Il y a quelques jours, l'association de la Crypto Valley a organisé sa première réunion annuelle sur les banques et la crypto à Genève. La conférence, qui s'est tenue dans les locaux de la Fédération des Entreprises Romandes, a réuni plus de 300 personnes venues de toute l'Europe.
J'étais à cette conférence, et l'effervescence autour des cryptomonnaies était encore presque inédite. Interrogé sur scène au sujet de la stratégie des banques, Nicolas Vradis, qui est un peu le monsieur crypto du canton voisin de Neuchâtel , a souri et expliqué que c'était "simple": "Innover, suivre ou mourir".
Le commentaire de Nicolas Vradis a fait sourire toute la salle. Une partie - celle réunissant les banquiers - parce qu'elle s'est sûrement sentie challengée, et l'autre - celle des acteurs crypto - parce qu'elle a eu l'impression qu'il était enfin possible d'assumer publiquement quelque chose qui ne l'était pas il y a encore peu: les cryptomonnaies sont incontournables pour les banques.
Le fait que ce soit un représentant de Neuchâtel qui dise cela est encore plus symbolique dans la mesure où le canton, qui a toujours été vu comme un havre pour les entreprises crypto, a récemment pris des mesures contre le secteur. La Banque Cantonale de Neuchâtel (BCN) a gelé ces derniers mois les comptes de nombreuses entreprises crypto sans donner trop d'explications.
La question est de savoir si Genève pourrait en profiter. Or, si la conférence a attiré beaucoup de (beau) monde, comme évidemment Swissquote et Arab Bank Switzerland, plusieurs autres banques suisses, qui ont pourtant des bureaux à Genève, étaient notablement absentes.
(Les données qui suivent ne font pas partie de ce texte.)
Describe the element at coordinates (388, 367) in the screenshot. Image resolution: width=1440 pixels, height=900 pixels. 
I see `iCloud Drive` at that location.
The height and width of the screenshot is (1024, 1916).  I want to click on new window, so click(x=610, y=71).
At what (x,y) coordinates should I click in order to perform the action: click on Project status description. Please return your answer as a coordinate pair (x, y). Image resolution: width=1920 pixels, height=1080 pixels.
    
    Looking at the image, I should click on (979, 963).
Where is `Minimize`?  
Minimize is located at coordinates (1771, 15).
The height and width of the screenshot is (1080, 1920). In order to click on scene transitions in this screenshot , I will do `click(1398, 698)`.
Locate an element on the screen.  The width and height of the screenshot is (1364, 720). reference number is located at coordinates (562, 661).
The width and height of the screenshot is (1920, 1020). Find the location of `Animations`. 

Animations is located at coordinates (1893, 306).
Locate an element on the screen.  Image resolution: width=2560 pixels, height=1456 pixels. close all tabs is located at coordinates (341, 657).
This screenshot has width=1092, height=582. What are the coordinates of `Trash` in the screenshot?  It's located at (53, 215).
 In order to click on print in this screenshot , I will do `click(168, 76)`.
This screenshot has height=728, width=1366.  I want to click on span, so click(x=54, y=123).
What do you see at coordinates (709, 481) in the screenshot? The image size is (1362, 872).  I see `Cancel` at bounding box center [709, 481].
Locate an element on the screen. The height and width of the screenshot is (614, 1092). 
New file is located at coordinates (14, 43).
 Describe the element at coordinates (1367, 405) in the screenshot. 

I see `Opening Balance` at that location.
C'était le cas de Lombard Odier, Pictet, ou même UBS…
Des clients qui font bouger les lignes Faut-il pour autant s'en inquiéter ? Je ne le pense pas. Les banques privées genevoises sont connues pour leur capacité à s'adapter à la demande de leurs clients, et donc, tôt ou tard, elles finiront par s'y mettre si ce n'est pas déjà le cas de manière très discrète.
Ce qui est sûr, c'est que la décision de la Banque Cantonale de Neuchâtel paraît, a posteriori, totalement à contre-courant avec l'évolution récente du cours du bitcoin. Depuis le début de l'année, le bitcoin s'est apprécié de plus de 50%, et vu le contexte, avec les ETF Bitcoin et l'arrivée du Halving, la dynamique pourrait rester importante.
Et pendant ce temps-là, le consommateur ne cesse d'évoluer. Comme l'a rappelé très justement sur scène Elodie Trevillot, qui est la responsable de la conformité chez Delubac & Cie, "en France, il y a aujourd'hui autant de gens qui ont des produits d'investissements classiques que des cryptos".
Un point de vue partagé par d'autres experts du sujet. "Il y a quelques fintechs qui sont en pointe sur le sujet," a rappelé de son côté Paolo Bortolin, qui est une sorte de ministre des finances de Lugano. "Ces acteurs prendront le marché et si les banques hésitent trop longtemps il sera trop tard pour elles”.
Le directeur de la Chambre de commerce de Genève (CCIG), Vincent Subilia, a ajouté que les banques doivent être des alliées et pas un obstacle pour le secteur crypto. "Nous ne voulons pas que les banques soient le goulot d'étranglement pour le développement d'une industrie aussi prometteuse."
En attendant, certaines banques suisses comme Amina Bank et Sygnum Bank ont commencé à nouer des partenariats avec les banques traditionnelles pour les amener doucement dans le nouveau paradigme - y compris la Zuger Kantonalbank.